There are scores of different breeds of turkeys, but we've whittled our list down to the most important turkey terminology. To find out what's best for you, keep reading after the break.
- While most grocers carry frozen turkeys (birds stored at 0 degrees F or below), some markets order fresh turkeys, which have not been cooled below 26 degrees F. Fresh birds don't need to go through a thawing process, and many claim they taste more moist; frozen turkeys, however, are often cheaper and can be stored well in advance.
- Self-basting turkeys are injected with additives like water, broth, and butter; brining isn't recommended with self-basters due to their elevated sodium content. Although some claim a juicier result, others complain about an off-taste.
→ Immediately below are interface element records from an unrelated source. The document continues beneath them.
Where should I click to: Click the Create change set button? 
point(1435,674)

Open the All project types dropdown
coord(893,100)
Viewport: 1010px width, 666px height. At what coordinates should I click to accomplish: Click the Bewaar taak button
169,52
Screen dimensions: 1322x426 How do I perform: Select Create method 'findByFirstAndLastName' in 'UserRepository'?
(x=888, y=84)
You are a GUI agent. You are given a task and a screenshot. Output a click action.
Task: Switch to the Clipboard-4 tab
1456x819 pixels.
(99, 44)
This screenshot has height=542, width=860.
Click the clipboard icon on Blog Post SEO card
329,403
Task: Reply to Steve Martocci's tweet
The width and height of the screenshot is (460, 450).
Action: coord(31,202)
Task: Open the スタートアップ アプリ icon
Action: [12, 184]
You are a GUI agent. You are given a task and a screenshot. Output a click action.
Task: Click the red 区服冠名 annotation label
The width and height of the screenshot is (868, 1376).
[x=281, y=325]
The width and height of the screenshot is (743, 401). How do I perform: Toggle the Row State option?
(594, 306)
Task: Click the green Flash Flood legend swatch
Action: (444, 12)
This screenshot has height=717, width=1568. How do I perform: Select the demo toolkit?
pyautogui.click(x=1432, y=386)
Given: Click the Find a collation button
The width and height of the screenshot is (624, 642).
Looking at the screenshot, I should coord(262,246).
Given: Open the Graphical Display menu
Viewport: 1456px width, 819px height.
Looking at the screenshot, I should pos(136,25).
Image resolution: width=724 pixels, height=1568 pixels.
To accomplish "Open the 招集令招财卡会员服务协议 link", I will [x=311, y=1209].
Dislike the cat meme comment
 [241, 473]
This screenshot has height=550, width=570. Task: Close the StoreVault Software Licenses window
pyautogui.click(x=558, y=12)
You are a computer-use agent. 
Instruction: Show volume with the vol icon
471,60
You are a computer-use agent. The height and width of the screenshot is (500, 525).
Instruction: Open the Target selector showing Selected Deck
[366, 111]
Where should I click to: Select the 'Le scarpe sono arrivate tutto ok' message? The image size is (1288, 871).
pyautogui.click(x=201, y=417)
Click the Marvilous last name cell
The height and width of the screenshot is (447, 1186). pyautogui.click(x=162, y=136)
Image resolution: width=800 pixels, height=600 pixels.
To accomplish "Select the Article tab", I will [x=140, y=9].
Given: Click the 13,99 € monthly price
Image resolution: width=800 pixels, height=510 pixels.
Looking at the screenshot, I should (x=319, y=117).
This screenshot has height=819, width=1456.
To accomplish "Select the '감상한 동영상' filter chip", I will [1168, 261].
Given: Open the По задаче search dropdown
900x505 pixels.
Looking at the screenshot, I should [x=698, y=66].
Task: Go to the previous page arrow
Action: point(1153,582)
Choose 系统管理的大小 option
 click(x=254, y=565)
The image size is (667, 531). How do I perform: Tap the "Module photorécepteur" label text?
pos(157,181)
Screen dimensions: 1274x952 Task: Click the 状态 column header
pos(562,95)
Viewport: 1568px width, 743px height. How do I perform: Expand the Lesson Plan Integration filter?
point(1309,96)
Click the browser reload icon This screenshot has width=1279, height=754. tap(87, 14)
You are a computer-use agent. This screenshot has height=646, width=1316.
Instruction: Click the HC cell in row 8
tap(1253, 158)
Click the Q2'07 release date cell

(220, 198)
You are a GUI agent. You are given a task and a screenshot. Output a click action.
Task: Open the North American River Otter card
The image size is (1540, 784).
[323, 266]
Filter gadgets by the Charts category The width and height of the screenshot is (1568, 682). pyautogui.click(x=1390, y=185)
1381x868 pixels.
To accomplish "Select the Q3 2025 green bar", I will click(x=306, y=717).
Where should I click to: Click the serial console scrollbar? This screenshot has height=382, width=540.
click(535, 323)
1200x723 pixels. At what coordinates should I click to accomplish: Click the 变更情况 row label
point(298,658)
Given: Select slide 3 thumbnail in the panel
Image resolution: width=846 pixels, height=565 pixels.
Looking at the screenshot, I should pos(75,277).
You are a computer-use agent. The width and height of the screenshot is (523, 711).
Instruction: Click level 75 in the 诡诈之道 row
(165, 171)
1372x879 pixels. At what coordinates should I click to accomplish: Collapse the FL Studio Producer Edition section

- Organic turkeys are fed only organic feed, without any pesticides or antibiotics; free-range birds are raised with access to the outside to graze on grass and greens and often fed an organic diet. Wild birds are most similar to what the Pilgrims ate; they have smaller breasts but much larger, meaty thighs. All — in particular, the wild variety — are more expensive than conventional turkeys.
- Kosher birds are raised and slaughtered according to Jewish dietary customs. They're treated with a salting process so, therefore, shouldn't be brined.
- A heritage turkey is a bird that's one of the older registered turkey varieties. It must be bred naturally, live seven to nine years and grow slowly, which enhances flavor.
Have you ordered your turkey yet for this year? What kind will you be enjoying?